## Work to complete
Below are the records; count how many of their lines hold the string "Click" and give the number alone.

## Available data
────────

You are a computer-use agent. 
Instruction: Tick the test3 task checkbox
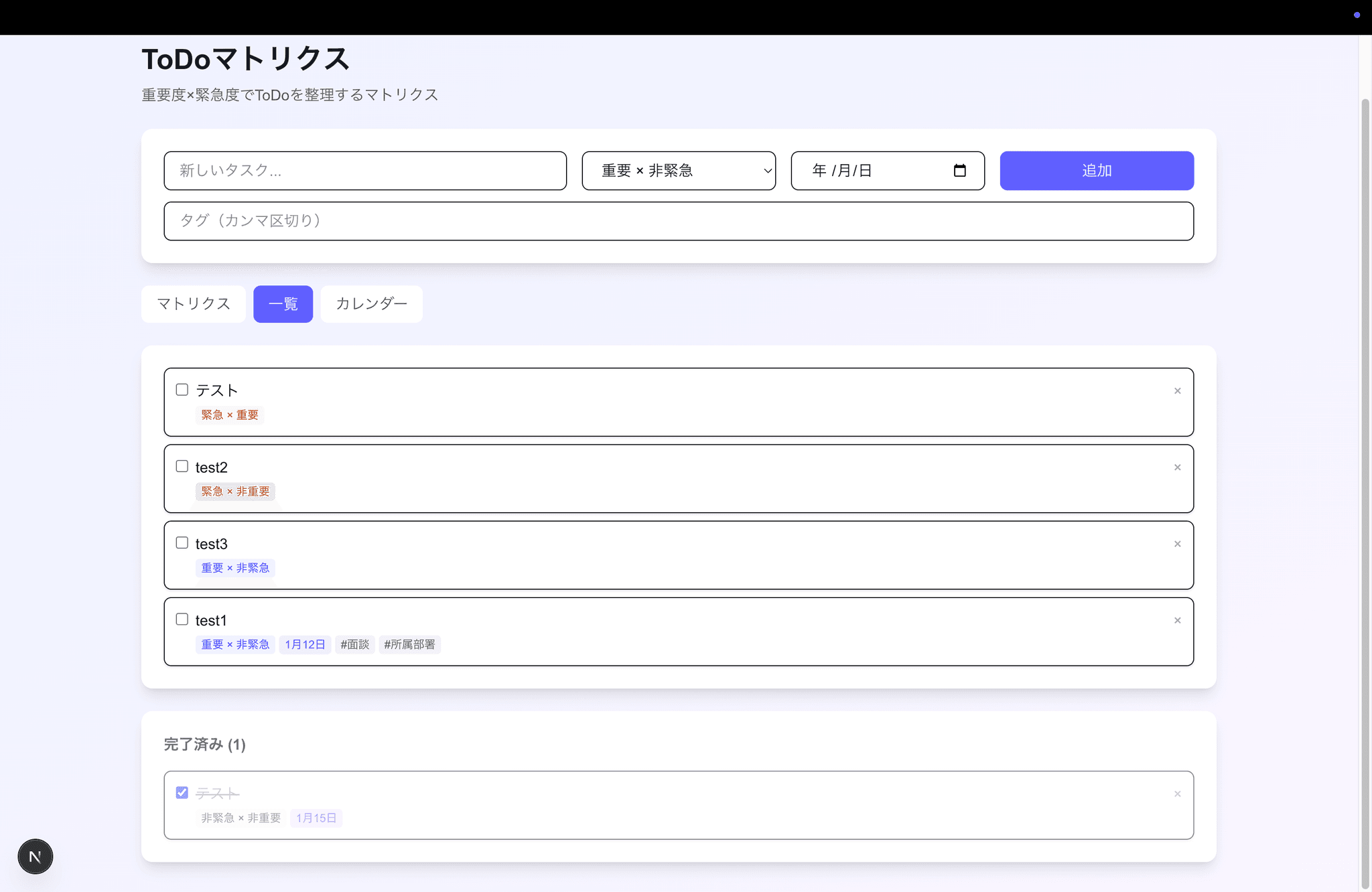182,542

────────

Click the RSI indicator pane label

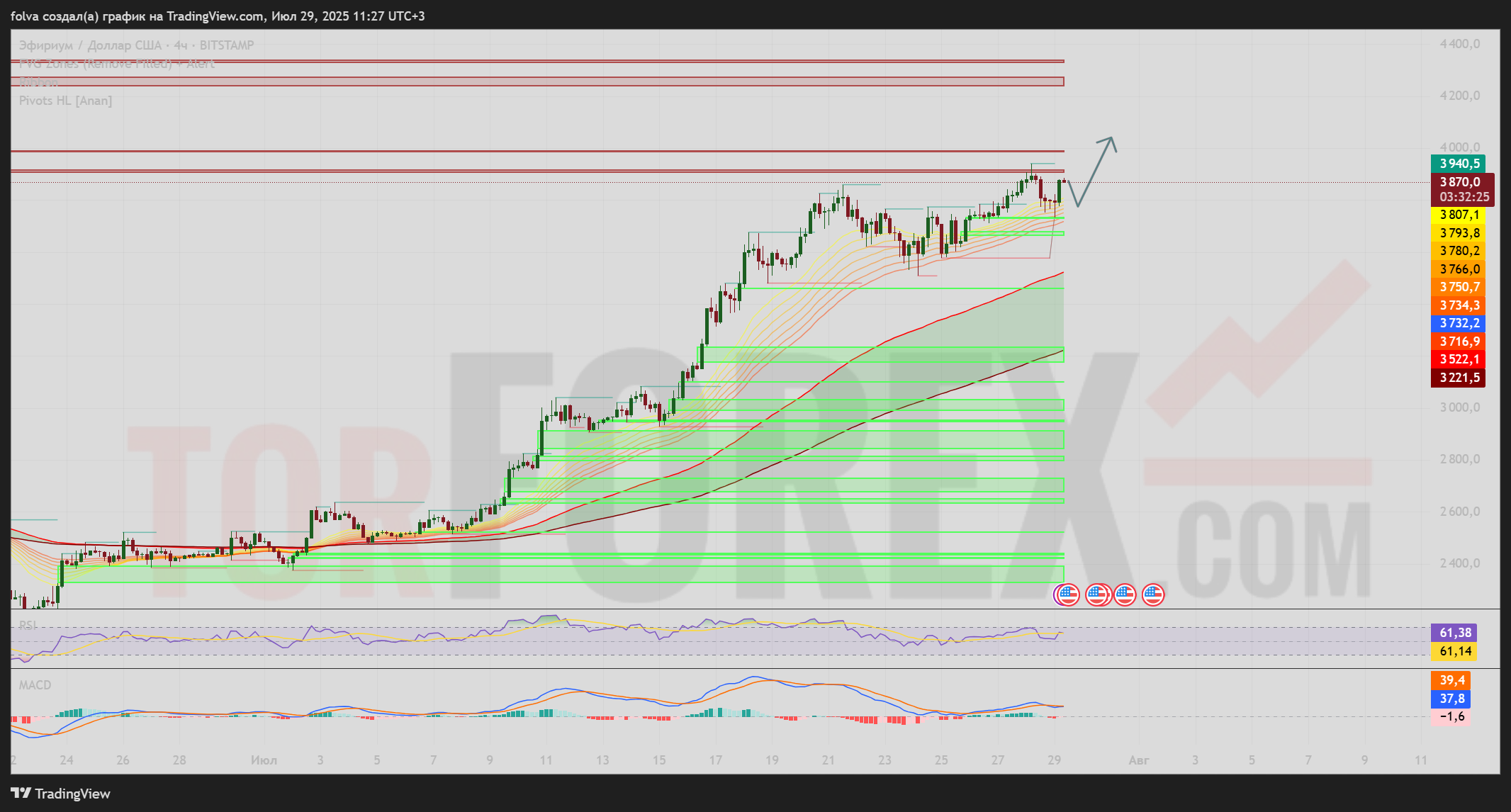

────────

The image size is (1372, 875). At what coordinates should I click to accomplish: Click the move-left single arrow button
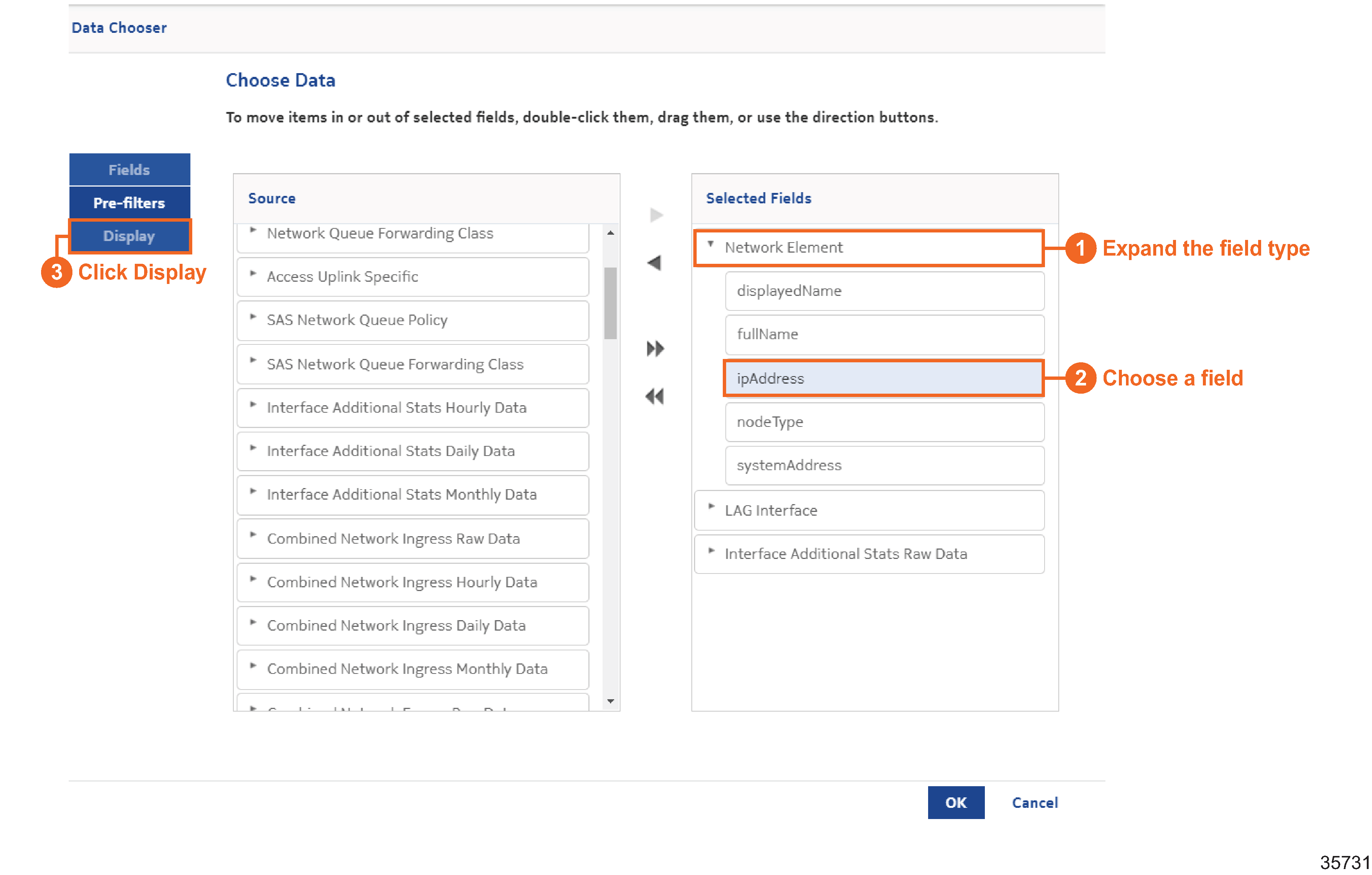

────────

## Response to this exercise
2